Keywords: Cache Compression, Compression Ratio, LRU, ERP, Off-chip Memory, Memory latency, L1 Cache, L2 Cache

#### 1. Introduction

The widening gap between processor and memory speeds, results because of tight constraints on the amount of on-chip cache memory and the high latency of off-chip memory, such as dynamic random access memory. More time is essential to access off-chip memory time required to access generally takes an accessing on-chip cache. Hence to improve memory system efficiency cache hierarchies is been incorporated on chip, but it is constrained by die area and cost. Cache compression is one such technique; data in last-level on-chip caches, e.g., L2 resulting in larger usable caches. In the past, researchers have reported that cache compression can improve the performance of uniprocessors . However past work requires complex hardware for cache compression. Past work does not considered the performance, area and power consumption requirement In this dissertation , we explore using compression to effectively increase these resource and ultimately overall system throughput. To achieve this goal, we identify a distinct and complementary design where compression can help improve CMP performance: Cache Compression. Cache compression stores compressed lines in the L2 cache, potentially increasing the effective cache size, reducing off-chip misses, and improving performance. Moreover, cache compression can also allow CMP designers to spend more transistors on processor cores. On the downside, decompression overhead can slow down cache hit latencies, which degrades performance for applications that would fit in an uncompressed cache. Such negative side-effectsmotivate a compression scheme that avoids compressing cache lines when compression is not beneficial.

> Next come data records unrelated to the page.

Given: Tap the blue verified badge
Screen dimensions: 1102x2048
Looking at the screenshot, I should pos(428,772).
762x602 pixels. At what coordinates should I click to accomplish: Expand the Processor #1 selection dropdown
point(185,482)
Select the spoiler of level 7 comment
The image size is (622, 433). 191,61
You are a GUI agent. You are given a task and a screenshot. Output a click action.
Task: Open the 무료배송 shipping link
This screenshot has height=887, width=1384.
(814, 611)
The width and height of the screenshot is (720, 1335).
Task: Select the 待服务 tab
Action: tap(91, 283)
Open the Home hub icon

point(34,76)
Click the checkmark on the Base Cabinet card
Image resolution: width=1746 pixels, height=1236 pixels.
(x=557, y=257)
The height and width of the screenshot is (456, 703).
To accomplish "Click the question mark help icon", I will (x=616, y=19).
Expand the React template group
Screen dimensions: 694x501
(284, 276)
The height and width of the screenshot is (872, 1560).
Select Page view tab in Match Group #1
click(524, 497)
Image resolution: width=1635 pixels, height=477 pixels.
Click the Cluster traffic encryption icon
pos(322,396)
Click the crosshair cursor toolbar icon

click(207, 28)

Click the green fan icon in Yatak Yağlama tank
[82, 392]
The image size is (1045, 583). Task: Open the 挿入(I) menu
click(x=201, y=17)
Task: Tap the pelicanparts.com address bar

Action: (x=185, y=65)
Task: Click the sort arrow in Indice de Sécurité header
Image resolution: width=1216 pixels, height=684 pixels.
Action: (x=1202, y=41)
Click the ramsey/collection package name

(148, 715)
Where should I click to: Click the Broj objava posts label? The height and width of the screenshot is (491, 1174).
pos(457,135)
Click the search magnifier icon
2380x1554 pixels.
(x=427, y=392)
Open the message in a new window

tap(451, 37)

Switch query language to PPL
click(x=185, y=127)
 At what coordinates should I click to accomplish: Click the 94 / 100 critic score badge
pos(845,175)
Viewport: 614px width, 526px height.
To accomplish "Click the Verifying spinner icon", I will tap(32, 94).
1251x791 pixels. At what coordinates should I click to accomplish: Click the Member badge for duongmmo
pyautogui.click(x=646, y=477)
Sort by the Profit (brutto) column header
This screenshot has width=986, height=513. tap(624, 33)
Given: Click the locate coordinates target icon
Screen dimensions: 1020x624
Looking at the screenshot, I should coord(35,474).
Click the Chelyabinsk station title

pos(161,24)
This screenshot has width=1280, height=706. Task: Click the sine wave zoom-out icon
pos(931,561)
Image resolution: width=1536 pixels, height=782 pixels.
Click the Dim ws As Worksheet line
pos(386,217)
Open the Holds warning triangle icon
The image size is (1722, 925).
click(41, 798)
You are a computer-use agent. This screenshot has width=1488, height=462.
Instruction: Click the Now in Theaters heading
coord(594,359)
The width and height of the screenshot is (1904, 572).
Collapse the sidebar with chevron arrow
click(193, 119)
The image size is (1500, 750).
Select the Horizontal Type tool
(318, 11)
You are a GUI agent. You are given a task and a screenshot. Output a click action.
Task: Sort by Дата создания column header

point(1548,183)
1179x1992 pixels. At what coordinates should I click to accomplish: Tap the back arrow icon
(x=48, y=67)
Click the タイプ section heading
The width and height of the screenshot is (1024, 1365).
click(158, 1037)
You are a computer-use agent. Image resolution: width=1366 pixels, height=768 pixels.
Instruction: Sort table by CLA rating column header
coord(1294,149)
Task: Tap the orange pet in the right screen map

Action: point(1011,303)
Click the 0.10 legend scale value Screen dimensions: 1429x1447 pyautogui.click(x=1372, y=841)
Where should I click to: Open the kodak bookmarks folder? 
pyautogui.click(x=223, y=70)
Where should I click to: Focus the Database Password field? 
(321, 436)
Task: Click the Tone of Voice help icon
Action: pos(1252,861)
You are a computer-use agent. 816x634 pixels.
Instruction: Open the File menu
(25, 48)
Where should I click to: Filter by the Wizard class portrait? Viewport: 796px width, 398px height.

The ideal cache compression technique would be fast, simple, and effective in saving storage space. Clearly, the resulting compression ratio should be large enough to provide a significant upside, and the hardware complexity of implementing the scheme should be low enough that its area and power overheads do not offset its benefits. Perhaps the biggest problem to the adoption of cache compression in commercial microprocessors is decompression latency. Unlike cache compression, which takes place in the background upon a cache fill (after the workload is supplied), cache decompression is on the critical path of a cache hit, where minimizing latency is extremely important for performance., we consider compression of the L2 caches. The three desired goals of having fast, simple, and effective cache compression are at odds with each other (e.g., a very simple scheme may yield too small a compression ratio, or a scheme with a very high compression ratio may be too slow, etc.), the challenge is to find the right balance between these goals. To achieve significant compression ratios while minimizing hardware complexity and decompression latency, we propose a new cache compression technique called Dynamic cache compression. It dynamically adapts to the costs and benefits of cache compression, and www.ijergs.org

implements compression only when it helps performance. We propose and evaluate a CMP design that implements cache compression.

### 2. Related Works

Jang-Soo Lee et al.,proposed the selective compressed memory system based on the selective compression technique, fixed space allocation method, and several techniques for reducing the decompression overhead. The proposed system provide on the average 35% decrease in the on-chip cache miss ratio as well as on the average 53% decrease in the data traffic. However, authors could not control the problem of long DRAM latency and limited bus bandwidth. Charles Lefurgy et al presented a method of decompressing programs using software. It relies on using a software managed instruction cache under control of the decompressor. This is achieved by employing a simple cache management instruction that allows explicit writing into a cache line. It also considers selective compression (determining which procedures in a program should be compressed) and show that selection based on cache miss profiles can substantially outperform the usual execution time based profiles for some benchmarks. This technique achieves high performance in partthrough the addition of a simple cache management instruction that writes decompressed code directly into an instruction cache line. This study focuses on designing a fast decompressor (rather than generating the smallest code size) in the interest of performance. Paper shown that a simple highly optimized dictionary compression perform even better than CodePack, but at a cost of 5 to 25% in the compression ratio .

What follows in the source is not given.